Justin Bishop ’24
It has been almost a month since Ed Cooley left Providence College for a fresh start at Georgetown University after 12 great seasons as the men’s basketball head coach. Rumors began swirling about Cooley leaving Providence after a report that he had met with Georgetown representatives before the Friars game against the Hoyas in Washington D.C. on Feb. 26. However, nothing was put on the record until just before the men’s first round game in the NCAA Tournament against the University of Kentucky. On March 11, Jeff Goodman of Stadium Media reported that Georgetown was going to make a run at Cooley and that Cooley would listen to the offer. This was six days before the first round of the NCAA Tournament. This was unprecedented behavior from the reigning Naismith National Coach of the Year. Just three days later on March 14, CBS Sports’ Seth Davis tweeted, “The Ed Cooley to Georgetown chatter is getting chattier by the hour.” This took the spotlight off the players getting ready to play in the biggest game of some of their careers. After the Friars fell to Kentucky 61–53, it was reported that Ed Cooley was hired by Georgetown, the first time a coach had moved from one Big East school to another in the history of the conference. Another interesting development in this situation is the revelation that Cooley had put his house up for sale the night before officially announcing he was leaving.
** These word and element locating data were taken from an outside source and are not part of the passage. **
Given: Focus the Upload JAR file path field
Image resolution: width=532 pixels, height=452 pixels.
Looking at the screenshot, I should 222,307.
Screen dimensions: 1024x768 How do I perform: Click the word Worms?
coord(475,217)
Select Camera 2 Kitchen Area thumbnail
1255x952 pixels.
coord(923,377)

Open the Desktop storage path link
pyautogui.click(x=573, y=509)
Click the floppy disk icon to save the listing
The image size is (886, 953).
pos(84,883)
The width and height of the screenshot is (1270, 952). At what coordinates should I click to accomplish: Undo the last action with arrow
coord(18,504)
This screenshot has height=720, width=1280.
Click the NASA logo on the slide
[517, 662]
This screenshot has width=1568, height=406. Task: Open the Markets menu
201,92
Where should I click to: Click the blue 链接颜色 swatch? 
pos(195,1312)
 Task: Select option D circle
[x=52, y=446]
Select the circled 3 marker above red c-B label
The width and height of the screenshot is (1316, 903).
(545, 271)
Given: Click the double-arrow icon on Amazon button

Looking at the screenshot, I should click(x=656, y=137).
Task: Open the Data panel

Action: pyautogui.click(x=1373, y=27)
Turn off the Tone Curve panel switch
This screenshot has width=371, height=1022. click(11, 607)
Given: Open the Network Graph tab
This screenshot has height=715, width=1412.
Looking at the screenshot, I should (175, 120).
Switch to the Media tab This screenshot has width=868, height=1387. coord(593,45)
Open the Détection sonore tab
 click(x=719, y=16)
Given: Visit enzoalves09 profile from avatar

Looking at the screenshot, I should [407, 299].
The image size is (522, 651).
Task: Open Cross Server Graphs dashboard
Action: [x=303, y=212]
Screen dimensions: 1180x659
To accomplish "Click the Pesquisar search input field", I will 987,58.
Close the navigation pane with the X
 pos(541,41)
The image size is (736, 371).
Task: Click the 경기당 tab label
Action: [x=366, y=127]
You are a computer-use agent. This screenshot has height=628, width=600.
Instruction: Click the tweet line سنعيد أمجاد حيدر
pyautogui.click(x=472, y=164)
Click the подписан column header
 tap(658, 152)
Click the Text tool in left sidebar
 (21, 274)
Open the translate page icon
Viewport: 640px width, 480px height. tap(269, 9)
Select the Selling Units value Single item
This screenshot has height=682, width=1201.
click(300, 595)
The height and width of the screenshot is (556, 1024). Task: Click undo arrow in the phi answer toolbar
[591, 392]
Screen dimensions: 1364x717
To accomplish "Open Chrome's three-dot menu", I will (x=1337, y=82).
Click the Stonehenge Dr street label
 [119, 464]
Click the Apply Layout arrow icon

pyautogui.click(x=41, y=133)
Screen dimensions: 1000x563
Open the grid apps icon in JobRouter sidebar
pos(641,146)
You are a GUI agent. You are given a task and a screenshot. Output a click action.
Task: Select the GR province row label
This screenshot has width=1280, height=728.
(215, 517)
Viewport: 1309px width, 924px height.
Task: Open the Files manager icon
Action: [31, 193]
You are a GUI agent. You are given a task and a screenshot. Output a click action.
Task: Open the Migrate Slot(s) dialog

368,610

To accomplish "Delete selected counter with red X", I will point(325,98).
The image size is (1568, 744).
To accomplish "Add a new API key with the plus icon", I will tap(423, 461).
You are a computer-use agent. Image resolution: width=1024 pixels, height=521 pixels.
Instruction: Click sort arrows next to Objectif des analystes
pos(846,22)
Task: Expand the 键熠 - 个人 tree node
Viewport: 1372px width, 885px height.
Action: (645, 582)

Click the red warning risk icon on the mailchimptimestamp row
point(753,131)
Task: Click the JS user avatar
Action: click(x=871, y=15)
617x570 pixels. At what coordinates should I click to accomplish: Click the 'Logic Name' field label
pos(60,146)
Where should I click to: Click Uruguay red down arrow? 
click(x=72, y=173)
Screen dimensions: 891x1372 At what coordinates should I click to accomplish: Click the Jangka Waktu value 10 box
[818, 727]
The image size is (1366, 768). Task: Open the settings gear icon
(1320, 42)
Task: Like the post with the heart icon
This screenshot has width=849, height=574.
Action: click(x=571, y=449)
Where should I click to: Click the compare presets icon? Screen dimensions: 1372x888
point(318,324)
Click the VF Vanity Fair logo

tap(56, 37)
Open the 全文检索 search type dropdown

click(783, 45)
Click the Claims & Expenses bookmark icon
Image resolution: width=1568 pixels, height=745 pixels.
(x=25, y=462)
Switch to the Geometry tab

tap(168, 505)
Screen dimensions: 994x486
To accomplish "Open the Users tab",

Ed Cooley leaving for Georgetown, a Big East rival, leaves major question marks on his Providence College legacy. In the past, he has been outspoken about how he is a “Friar for life” and does not see himself “anywhere else.”
We now welcome the next era of Friars basketball, with new head coach Kim English from George Mason University. English is a well-liked hire by the Providence basketball community, and he was the best candidate available after Cooley left. The top priority would have been Iona University’s, and former Providence head coach, Rick Pitino, but he accepted the St. John’s University head coaching position on the day of Cooley’s departure. Nonetheless, English has become a fan favorite among the students with his social media presence and his new tagline, “Mindset.” English is a former NBA player who was drafted to the Detroit Pistons in 2012 before becoming an assistant coach for the University of Tulsa in 2015. After two years at Tulsa, he spent two years at Colorado University and then was hired by legendary coach Rick Barnes to be an assistant coach at the University of Tennessee. English was hired as a head coach for George Mason University, where he led the team to a 20–13 record last season in the Atlantic 10 Conference. PC athletic director Steve Napolillo, in the press release announcing English’s hiring, said, “I wanted to find an individual who represented passion and integrity as well as the many other values of Providence College. That led me to Kim. Kim is known as one of the best recruiters in the country and he is a rising star in college basketball.” Recruitment is a big part of college basketball. With this in mind, having a coach who is young and relatable, played in the NBA, and gained experience under one of the best head coaches in college basketball is going to make PC the next recruitment hub. English was able to keep the top two players from last year, Devin Carter ’25 and Bryce Hopkins ’25, from entering the transfer portal. He also convinced Jayden Pierre ’26 to leave the portal and return to PC after beating him in a one-on-one basketball game live on social media that went viral when English boasted about his victory and revealed the wager they had made. English has also been able to keep Garwey Dual, a top 50 player in the 2023 recruitment class, committed to PC. In addition, he has brought over three players from George Mason, including forwards Davonte Gaines ’23GS, Justyn Fernandez ’25, and Josh Oduro ’23GS.
Kim English will be here for six years, and Friar fans are excited to see how the team does in their first season without Bob Driscoll or Ed Cooley in 21 years. There is only one thing to say: “So what? Now what?”